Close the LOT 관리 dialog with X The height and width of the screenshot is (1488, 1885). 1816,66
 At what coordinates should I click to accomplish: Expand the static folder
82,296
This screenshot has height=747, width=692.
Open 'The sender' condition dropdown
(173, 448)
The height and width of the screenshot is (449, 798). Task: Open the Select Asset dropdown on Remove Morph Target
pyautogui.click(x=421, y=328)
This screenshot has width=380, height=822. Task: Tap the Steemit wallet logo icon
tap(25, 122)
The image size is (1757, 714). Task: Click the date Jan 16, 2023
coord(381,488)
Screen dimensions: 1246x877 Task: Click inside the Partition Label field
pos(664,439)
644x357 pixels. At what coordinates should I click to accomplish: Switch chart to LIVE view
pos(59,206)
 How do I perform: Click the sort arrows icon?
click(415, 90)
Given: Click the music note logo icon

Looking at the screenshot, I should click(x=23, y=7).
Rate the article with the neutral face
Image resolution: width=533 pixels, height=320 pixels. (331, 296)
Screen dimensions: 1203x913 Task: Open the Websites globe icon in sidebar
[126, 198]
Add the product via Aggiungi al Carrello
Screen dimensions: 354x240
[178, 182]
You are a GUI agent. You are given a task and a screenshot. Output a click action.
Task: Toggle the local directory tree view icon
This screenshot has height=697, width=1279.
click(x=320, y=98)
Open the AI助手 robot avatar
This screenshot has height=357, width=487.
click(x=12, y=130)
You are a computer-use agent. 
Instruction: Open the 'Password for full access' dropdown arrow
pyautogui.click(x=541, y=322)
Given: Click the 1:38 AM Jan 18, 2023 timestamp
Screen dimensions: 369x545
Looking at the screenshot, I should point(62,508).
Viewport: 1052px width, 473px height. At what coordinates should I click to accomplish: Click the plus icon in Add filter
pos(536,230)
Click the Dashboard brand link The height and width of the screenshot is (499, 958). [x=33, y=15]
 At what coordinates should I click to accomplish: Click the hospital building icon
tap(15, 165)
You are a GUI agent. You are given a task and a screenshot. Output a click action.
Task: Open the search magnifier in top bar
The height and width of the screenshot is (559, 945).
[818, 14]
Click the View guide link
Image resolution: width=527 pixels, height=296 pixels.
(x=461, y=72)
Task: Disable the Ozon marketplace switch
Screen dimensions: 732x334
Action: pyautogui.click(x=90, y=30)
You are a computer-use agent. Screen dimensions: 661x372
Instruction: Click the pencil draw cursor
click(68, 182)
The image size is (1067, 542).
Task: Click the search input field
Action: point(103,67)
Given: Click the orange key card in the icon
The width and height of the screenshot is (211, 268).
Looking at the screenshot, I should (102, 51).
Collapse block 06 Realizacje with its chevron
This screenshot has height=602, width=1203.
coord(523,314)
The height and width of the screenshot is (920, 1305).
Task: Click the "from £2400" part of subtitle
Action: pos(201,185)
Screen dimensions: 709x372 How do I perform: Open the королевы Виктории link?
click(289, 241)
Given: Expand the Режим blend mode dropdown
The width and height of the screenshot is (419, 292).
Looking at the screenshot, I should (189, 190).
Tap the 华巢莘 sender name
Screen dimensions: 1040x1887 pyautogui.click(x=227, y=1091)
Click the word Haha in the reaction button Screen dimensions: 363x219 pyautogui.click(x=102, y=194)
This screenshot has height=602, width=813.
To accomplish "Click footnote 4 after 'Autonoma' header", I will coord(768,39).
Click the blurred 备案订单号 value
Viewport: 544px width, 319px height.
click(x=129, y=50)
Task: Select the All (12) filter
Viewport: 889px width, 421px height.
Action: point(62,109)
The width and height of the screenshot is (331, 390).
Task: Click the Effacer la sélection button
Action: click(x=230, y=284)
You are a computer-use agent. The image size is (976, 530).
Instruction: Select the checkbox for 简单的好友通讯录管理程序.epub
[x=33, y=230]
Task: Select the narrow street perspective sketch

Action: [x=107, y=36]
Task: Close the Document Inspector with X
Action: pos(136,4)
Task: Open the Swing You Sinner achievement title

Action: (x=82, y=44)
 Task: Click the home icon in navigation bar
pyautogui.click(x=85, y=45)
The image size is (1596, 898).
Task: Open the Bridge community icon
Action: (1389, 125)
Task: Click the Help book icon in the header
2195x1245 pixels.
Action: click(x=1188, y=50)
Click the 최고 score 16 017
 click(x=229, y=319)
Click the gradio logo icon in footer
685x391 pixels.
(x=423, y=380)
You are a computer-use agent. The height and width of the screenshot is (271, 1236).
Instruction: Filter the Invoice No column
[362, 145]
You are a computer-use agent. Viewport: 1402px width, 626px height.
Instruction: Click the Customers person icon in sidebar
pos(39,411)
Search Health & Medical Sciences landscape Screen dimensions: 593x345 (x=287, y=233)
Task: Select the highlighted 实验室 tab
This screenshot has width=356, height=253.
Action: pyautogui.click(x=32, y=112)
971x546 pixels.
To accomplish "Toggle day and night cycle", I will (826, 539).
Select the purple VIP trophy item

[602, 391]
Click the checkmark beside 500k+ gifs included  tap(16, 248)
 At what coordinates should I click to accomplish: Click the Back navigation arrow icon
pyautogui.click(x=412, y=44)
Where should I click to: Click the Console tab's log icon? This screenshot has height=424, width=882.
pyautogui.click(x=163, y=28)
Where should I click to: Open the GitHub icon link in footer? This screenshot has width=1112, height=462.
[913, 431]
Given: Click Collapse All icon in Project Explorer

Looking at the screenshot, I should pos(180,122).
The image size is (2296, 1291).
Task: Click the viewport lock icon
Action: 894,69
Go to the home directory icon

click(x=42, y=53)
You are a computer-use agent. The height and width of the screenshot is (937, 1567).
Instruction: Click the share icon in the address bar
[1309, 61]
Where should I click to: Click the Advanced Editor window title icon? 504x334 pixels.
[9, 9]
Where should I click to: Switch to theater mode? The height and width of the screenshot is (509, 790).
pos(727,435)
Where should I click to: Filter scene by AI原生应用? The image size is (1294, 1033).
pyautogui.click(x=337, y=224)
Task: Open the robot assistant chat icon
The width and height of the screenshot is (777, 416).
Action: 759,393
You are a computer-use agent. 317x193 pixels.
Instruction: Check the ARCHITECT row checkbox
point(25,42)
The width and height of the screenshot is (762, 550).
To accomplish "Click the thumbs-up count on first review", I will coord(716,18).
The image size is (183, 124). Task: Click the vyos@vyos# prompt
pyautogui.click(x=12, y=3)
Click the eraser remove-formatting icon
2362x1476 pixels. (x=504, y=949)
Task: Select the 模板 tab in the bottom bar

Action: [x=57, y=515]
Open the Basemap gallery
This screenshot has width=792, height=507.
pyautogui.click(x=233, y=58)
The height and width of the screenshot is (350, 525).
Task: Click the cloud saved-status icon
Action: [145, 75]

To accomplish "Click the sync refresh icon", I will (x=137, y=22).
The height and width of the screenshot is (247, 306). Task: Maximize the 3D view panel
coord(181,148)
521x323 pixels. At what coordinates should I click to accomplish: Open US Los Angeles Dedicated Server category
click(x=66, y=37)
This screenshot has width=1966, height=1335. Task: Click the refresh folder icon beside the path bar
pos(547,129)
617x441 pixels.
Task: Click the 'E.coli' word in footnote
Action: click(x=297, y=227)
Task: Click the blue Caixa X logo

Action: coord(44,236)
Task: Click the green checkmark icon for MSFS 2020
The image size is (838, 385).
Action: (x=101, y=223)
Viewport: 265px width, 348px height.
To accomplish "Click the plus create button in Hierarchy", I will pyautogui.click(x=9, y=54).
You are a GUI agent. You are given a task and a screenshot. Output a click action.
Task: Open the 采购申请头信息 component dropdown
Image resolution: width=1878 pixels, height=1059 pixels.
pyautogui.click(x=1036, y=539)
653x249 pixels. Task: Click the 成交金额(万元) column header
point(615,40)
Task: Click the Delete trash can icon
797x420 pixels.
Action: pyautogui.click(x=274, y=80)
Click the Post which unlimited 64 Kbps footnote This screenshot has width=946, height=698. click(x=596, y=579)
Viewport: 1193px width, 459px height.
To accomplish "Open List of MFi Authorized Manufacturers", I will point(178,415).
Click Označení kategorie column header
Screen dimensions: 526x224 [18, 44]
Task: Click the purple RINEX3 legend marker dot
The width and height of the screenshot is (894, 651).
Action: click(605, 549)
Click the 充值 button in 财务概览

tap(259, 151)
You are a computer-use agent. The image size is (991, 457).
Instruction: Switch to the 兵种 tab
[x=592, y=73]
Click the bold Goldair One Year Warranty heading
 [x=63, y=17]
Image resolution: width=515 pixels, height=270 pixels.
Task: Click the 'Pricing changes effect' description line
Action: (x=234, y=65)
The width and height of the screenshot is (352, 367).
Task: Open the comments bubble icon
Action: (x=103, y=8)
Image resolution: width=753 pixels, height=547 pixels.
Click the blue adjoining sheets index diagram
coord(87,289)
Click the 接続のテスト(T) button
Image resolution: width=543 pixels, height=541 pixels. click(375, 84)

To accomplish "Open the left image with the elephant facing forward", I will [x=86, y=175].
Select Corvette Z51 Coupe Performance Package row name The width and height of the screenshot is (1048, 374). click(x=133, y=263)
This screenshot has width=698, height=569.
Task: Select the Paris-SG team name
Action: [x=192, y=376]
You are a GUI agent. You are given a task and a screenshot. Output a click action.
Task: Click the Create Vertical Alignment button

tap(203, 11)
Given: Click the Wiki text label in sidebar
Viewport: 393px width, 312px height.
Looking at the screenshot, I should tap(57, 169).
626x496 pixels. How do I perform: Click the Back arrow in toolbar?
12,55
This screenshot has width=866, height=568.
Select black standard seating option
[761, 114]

- _Aim of the task_
Copy out the items from the line containing "Screen dimensions: 1246x877" through the line containing "Action: pyautogui.click(x=90, y=30)", putting "lens" in place of "magnifier" and changing nothing else.

- _Answer_
Screen dimensions: 1246x877 Task: Click inside the Partition Label field
pos(664,439)
644x357 pixels. At what coordinates should I click to accomplish: Switch chart to LIVE view
pos(59,206)
 How do I perform: Click the sort arrows icon?
click(415, 90)
Given: Click the music note logo icon

Looking at the screenshot, I should click(x=23, y=7).
Rate the article with the neutral face
Image resolution: width=533 pixels, height=320 pixels. (331, 296)
Screen dimensions: 1203x913 Task: Open the Websites globe icon in sidebar
[126, 198]
Add the product via Aggiungi al Carrello
Screen dimensions: 354x240
[178, 182]
You are a GUI agent. You are given a task and a screenshot. Output a click action.
Task: Toggle the local directory tree view icon
This screenshot has height=697, width=1279.
click(x=320, y=98)
Open the AI助手 robot avatar
This screenshot has height=357, width=487.
click(x=12, y=130)
You are a computer-use agent. 
Instruction: Open the 'Password for full access' dropdown arrow
pyautogui.click(x=541, y=322)
Given: Click the 1:38 AM Jan 18, 2023 timestamp
Screen dimensions: 369x545
Looking at the screenshot, I should point(62,508).
Viewport: 1052px width, 473px height. At what coordinates should I click to accomplish: Click the plus icon in Add filter
pos(536,230)
Click the Dashboard brand link The height and width of the screenshot is (499, 958). [x=33, y=15]
 At what coordinates should I click to accomplish: Click the hospital building icon
tap(15, 165)
You are a GUI agent. You are given a task and a screenshot. Output a click action.
Task: Open the search lens in top bar
The height and width of the screenshot is (559, 945).
[818, 14]
Click the View guide link
Image resolution: width=527 pixels, height=296 pixels.
(x=461, y=72)
Task: Disable the Ozon marketplace switch
Screen dimensions: 732x334
Action: pyautogui.click(x=90, y=30)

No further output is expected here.